Push the limbs in until they click in and go as far as they can go.
They will rock back and forth until you string the bow. Some limbs don't go in smoothly or far enough because the lacquer is too thick and get stuck around the post that attaches around the notch at the end of the limb and under the adjustable weight screw. You can lube or use string wax or lightly sand the notch to fit it.

Be careful to have the limb seated as far as it will go with the post around the notch. USE A STRINGER (I prefer double-pocket, but others like the Saunders or other saddle type), not push-pull and definately not the step-through method. 

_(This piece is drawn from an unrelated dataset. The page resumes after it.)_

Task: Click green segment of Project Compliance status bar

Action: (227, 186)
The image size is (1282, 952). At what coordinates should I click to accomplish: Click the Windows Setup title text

If this doesn't work for you or isn't clear, post another query. If you are a compound convert, you may need more info.


----------



## lyfestyl (Nov 1, 2005)

You're telling me you do not tighten any limb bolts! Dang! My limbs snap or click right into place as you describe, from there you just string the bow???

There sure are a lot of wrenches included, and bunches of hex bolts. I need a manual!

Scott


----------



## Cuthbert (Nov 28, 2005)

For attachment, I like to use nails. 16 penny if you can find them. Be careful you don't scratch your riser when you are driving them in. If the nail starts to go in crooked, just hammer it flat against the limb and use another one a little higher or lower than the first one. Make sure that if you do make a mess of the first one, you get it good and flat against the limb because you don't want it to accidently catch on stuff. Safety first. Good luck.

Disclaimer: The views of Cuthbert are not shared in any way with the archery community at large. :tongue: Do not try this at home.


----------



## archeryal (Apr 16, 2005)

The wrenches are for adjusting the 1) draw weight (usually +/- 5%), 2) tiller (brace height differential between limbs measured from the end of the riser at the limb base to the string) and 3) compensating for a mis-aligned limb (i.e., string does not track down the center of the limb and riser - fixing it is an operation not for the faint of heart). Each manufacturer has its own system - the website outlines this briefly for the Masters bow, but the Athlete may be different. http://www.samicksports.com/ is the manufacturer's site.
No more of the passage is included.